— Begin —

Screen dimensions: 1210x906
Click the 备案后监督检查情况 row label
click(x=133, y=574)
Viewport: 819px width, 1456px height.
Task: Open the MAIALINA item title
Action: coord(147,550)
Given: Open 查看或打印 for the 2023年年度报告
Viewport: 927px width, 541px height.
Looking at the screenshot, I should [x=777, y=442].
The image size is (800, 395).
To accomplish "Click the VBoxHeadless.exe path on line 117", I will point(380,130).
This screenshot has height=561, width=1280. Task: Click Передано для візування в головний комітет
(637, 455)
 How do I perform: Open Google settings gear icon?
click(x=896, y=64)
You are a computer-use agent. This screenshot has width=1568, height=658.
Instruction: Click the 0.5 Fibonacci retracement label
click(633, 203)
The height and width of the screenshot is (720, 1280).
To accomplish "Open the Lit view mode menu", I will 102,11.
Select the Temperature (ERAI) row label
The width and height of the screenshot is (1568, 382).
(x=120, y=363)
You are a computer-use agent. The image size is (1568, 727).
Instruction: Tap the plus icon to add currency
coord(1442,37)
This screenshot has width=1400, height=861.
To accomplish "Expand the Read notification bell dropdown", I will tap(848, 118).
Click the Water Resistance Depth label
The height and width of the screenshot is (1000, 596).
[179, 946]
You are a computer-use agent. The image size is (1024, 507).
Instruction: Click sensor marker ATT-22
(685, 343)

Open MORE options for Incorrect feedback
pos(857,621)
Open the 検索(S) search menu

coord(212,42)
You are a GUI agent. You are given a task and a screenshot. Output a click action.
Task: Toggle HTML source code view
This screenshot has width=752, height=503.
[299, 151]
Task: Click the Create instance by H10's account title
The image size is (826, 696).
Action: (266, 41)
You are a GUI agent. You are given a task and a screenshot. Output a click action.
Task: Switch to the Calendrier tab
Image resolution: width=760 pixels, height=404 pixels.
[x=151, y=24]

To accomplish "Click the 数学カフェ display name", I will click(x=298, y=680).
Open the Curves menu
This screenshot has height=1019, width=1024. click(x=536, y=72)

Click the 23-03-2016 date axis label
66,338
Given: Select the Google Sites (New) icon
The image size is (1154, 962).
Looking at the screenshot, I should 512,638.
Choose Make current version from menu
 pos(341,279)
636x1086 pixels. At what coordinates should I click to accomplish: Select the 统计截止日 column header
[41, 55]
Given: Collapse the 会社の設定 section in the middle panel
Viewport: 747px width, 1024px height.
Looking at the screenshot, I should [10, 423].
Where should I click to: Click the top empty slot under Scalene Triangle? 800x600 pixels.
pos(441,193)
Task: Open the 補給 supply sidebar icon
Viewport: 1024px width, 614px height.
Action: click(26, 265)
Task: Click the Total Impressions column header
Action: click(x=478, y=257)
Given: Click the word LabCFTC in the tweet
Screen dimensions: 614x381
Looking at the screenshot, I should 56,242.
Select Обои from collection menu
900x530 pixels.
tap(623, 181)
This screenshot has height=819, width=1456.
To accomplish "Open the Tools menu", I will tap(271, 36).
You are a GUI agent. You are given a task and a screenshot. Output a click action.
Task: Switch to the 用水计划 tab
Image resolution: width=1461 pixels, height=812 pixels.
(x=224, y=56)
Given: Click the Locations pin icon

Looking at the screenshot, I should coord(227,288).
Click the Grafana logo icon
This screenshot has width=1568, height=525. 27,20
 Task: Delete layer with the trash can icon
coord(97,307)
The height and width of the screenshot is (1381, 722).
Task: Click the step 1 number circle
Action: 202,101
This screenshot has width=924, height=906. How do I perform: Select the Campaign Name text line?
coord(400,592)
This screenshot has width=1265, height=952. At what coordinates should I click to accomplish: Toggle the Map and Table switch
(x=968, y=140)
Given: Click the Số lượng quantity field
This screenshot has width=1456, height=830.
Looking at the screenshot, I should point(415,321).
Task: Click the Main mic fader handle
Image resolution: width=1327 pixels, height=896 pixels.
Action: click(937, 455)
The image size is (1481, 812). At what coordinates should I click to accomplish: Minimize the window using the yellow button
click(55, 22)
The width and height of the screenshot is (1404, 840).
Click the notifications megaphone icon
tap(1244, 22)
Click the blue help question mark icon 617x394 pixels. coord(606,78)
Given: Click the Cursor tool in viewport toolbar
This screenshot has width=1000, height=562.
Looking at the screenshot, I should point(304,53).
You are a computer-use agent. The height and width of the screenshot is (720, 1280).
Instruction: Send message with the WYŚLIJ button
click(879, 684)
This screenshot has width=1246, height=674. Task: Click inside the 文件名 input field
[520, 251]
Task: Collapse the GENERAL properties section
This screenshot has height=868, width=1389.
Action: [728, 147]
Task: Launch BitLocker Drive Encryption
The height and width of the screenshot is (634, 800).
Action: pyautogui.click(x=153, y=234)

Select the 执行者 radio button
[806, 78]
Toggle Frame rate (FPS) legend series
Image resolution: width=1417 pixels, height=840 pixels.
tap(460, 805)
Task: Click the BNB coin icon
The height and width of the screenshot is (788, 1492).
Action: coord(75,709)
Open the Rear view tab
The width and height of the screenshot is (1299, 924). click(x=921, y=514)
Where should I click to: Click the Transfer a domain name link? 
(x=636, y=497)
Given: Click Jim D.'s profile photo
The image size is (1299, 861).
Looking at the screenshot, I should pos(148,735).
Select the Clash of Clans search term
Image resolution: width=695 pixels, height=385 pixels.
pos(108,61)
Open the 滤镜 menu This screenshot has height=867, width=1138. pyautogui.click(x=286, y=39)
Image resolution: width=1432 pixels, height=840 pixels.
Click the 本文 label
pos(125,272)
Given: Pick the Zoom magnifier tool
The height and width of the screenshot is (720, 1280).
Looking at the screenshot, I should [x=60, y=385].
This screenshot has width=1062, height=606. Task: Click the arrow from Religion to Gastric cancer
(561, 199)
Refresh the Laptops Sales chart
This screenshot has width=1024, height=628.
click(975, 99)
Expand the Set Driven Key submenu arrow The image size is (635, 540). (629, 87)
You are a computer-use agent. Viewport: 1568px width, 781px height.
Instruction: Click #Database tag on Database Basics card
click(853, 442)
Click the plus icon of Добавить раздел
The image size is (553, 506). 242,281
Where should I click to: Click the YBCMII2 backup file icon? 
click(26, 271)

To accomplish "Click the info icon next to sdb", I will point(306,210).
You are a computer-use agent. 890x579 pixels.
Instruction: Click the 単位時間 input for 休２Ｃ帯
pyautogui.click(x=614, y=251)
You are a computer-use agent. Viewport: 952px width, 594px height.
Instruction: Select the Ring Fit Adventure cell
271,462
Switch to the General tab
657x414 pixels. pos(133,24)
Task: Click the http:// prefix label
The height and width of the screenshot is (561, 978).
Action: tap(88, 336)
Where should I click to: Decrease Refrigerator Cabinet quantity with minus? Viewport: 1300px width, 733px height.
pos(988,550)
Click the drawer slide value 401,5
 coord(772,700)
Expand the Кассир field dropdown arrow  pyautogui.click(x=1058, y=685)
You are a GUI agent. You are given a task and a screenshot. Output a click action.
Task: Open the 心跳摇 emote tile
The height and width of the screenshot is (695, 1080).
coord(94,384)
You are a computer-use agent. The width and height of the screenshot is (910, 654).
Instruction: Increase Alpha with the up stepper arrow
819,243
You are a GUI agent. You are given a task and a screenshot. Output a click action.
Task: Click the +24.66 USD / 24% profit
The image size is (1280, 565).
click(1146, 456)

— End —

**Task prompt:**
Render every line of the material above as a numbered list, leaving out the blank lines.

**Expected answer:**
1. Screen dimensions: 1210x906
2. Click the 备案后监督检查情况 row label
3. click(x=133, y=574)
4. Viewport: 819px width, 1456px height.
5. Task: Open the MAIALINA item title
6. Action: coord(147,550)
7. Given: Open 查看或打印 for the 2023年年度报告
8. Viewport: 927px width, 541px height.
9. Looking at the screenshot, I should [x=777, y=442].
10. The image size is (800, 395).
11. To accomplish "Click the VBoxHeadless.exe path on line 117", I will point(380,130).
12. This screenshot has height=561, width=1280. Task: Click Передано для візування в головний комітет
13. (637, 455)
14.  How do I perform: Open Google settings gear icon?
15. click(x=896, y=64)
16. You are a computer-use agent. This screenshot has width=1568, height=658.
17. Instruction: Click the 0.5 Fibonacci retracement label
18. click(633, 203)
19. The height and width of the screenshot is (720, 1280).
20. To accomplish "Open the Lit view mode menu", I will 102,11.
21. Select the Temperature (ERAI) row label
22. The width and height of the screenshot is (1568, 382).
23. (x=120, y=363)
24. You are a computer-use agent. The image size is (1568, 727).
25. Instruction: Tap the plus icon to add currency
26. coord(1442,37)
27. This screenshot has width=1400, height=861.
28. To accomplish "Expand the Read notification bell dropdown", I will tap(848, 118).
29. Click the Water Resistance Depth label
30. The height and width of the screenshot is (1000, 596).
31. [179, 946]
32. You are a computer-use agent. The image size is (1024, 507).
33. Instruction: Click sensor marker ATT-22
34. (685, 343)
35. Open MORE options for Incorrect feedback
36. pos(857,621)
37. Open the 検索(S) search menu
38. coord(212,42)
39. You are a GUI agent. You are given a task and a screenshot. Output a click action.
40. Task: Toggle HTML source code view
41. This screenshot has width=752, height=503.
42. [299, 151]
43. Task: Click the Create instance by H10's account title
44. The image size is (826, 696).
45. Action: (266, 41)
46. You are a GUI agent. You are given a task and a screenshot. Output a click action.
47. Task: Switch to the Calendrier tab
48. Image resolution: width=760 pixels, height=404 pixels.
49. [x=151, y=24]
50. To accomplish "Click the 数学カフェ display name", I will click(x=298, y=680).
51. Open the Curves menu
52. This screenshot has height=1019, width=1024. click(x=536, y=72)
53. Click the 23-03-2016 date axis label
54. 66,338
55. Given: Select the Google Sites (New) icon
56. The image size is (1154, 962).
57. Looking at the screenshot, I should 512,638.
58. Choose Make current version from menu
59.  pos(341,279)
60. 636x1086 pixels. At what coordinates should I click to accomplish: Select the 统计截止日 column header
61. [41, 55]
62. Given: Collapse the 会社の設定 section in the middle panel
63. Viewport: 747px width, 1024px height.
64. Looking at the screenshot, I should [10, 423].
65. Where should I click to: Click the top empty slot under Scalene Triangle? 800x600 pixels.
66. pos(441,193)
67. Task: Open the 補給 supply sidebar icon
68. Viewport: 1024px width, 614px height.
69. Action: click(26, 265)
70. Task: Click the Total Impressions column header
71. Action: click(x=478, y=257)
72. Given: Click the word LabCFTC in the tweet
73. Screen dimensions: 614x381
74. Looking at the screenshot, I should 56,242.
75. Select Обои from collection menu
76. 900x530 pixels.
77. tap(623, 181)
78. This screenshot has height=819, width=1456.
79. To accomplish "Open the Tools menu", I will tap(271, 36).
80. You are a GUI agent. You are given a task and a screenshot. Output a click action.
81. Task: Switch to the 用水计划 tab
82. Image resolution: width=1461 pixels, height=812 pixels.
83. (x=224, y=56)
84. Given: Click the Locations pin icon
85. Looking at the screenshot, I should coord(227,288).
86. Click the Grafana logo icon
87. This screenshot has width=1568, height=525. 27,20
88.  Task: Delete layer with the trash can icon
89. coord(97,307)
90. The height and width of the screenshot is (1381, 722).
91. Task: Click the step 1 number circle
92. Action: 202,101
93. This screenshot has width=924, height=906. How do I perform: Select the Campaign Name text line?
94. coord(400,592)
95. This screenshot has width=1265, height=952. At what coordinates should I click to accomplish: Toggle the Map and Table switch
96. (x=968, y=140)
97. Given: Click the Số lượng quantity field
98. This screenshot has width=1456, height=830.
99. Looking at the screenshot, I should point(415,321).
100. Task: Click the Main mic fader handle
101. Image resolution: width=1327 pixels, height=896 pixels.
102. Action: click(937, 455)
103. The image size is (1481, 812). At what coordinates should I click to accomplish: Minimize the window using the yellow button
104. click(55, 22)
105. The width and height of the screenshot is (1404, 840).
106. Click the notifications megaphone icon
107. tap(1244, 22)
108. Click the blue help question mark icon 617x394 pixels. coord(606,78)
109. Given: Click the Cursor tool in viewport toolbar
110. This screenshot has width=1000, height=562.
111. Looking at the screenshot, I should point(304,53).
112. You are a computer-use agent. The height and width of the screenshot is (720, 1280).
113. Instruction: Send message with the WYŚLIJ button
114. click(879, 684)
115. This screenshot has width=1246, height=674. Task: Click inside the 文件名 input field
116. [520, 251]
117. Task: Collapse the GENERAL properties section
118. This screenshot has height=868, width=1389.
119. Action: [728, 147]
120. Task: Launch BitLocker Drive Encryption
121. The height and width of the screenshot is (634, 800).
122. Action: pyautogui.click(x=153, y=234)
123. Select the 执行者 radio button
124. [806, 78]
125. Toggle Frame rate (FPS) legend series
126. Image resolution: width=1417 pixels, height=840 pixels.
127. tap(460, 805)
128. Task: Click the BNB coin icon
129. The height and width of the screenshot is (788, 1492).
130. Action: coord(75,709)
131. Open the Rear view tab
132. The width and height of the screenshot is (1299, 924). click(x=921, y=514)
133. Where should I click to: Click the Transfer a domain name link? 
134. (x=636, y=497)
135. Given: Click Jim D.'s profile photo
136. The image size is (1299, 861).
137. Looking at the screenshot, I should pos(148,735).
138. Select the Clash of Clans search term
139. Image resolution: width=695 pixels, height=385 pixels.
140. pos(108,61)
141. Open the 滤镜 menu This screenshot has height=867, width=1138. pyautogui.click(x=286, y=39)
142. Image resolution: width=1432 pixels, height=840 pixels.
143. Click the 本文 label
144. pos(125,272)
145. Given: Pick the Zoom magnifier tool
146. The height and width of the screenshot is (720, 1280).
147. Looking at the screenshot, I should [x=60, y=385].
148. This screenshot has width=1062, height=606. Task: Click the arrow from Religion to Gastric cancer
149. (561, 199)
150. Refresh the Laptops Sales chart
151. This screenshot has width=1024, height=628.
152. click(975, 99)
153. Expand the Set Driven Key submenu arrow The image size is (635, 540). (629, 87)
154. You are a computer-use agent. Viewport: 1568px width, 781px height.
155. Instruction: Click #Database tag on Database Basics card
156. click(853, 442)
157. Click the plus icon of Добавить раздел
158. The image size is (553, 506). 242,281
159. Where should I click to: Click the YBCMII2 backup file icon? 
160. click(26, 271)
161. To accomplish "Click the info icon next to sdb", I will point(306,210).
162. You are a computer-use agent. 890x579 pixels.
163. Instruction: Click the 単位時間 input for 休２Ｃ帯
164. pyautogui.click(x=614, y=251)
165. You are a computer-use agent. Viewport: 952px width, 594px height.
166. Instruction: Select the Ring Fit Adventure cell
167. 271,462
168. Switch to the General tab
169. 657x414 pixels. pos(133,24)
170. Task: Click the http:// prefix label
171. The height and width of the screenshot is (561, 978).
172. Action: tap(88, 336)
173. Where should I click to: Decrease Refrigerator Cabinet quantity with minus? Viewport: 1300px width, 733px height.
174. pos(988,550)
175. Click the drawer slide value 401,5
176.  coord(772,700)
177. Expand the Кассир field dropdown arrow  pyautogui.click(x=1058, y=685)
178. You are a GUI agent. You are given a task and a screenshot. Output a click action.
179. Task: Open the 心跳摇 emote tile
180. The height and width of the screenshot is (695, 1080).
181. coord(94,384)
182. You are a computer-use agent. The width and height of the screenshot is (910, 654).
183. Instruction: Increase Alpha with the up stepper arrow
184. 819,243
185. You are a GUI agent. You are given a task and a screenshot. Output a click action.
186. Task: Click the +24.66 USD / 24% profit
187. The image size is (1280, 565).
188. click(1146, 456)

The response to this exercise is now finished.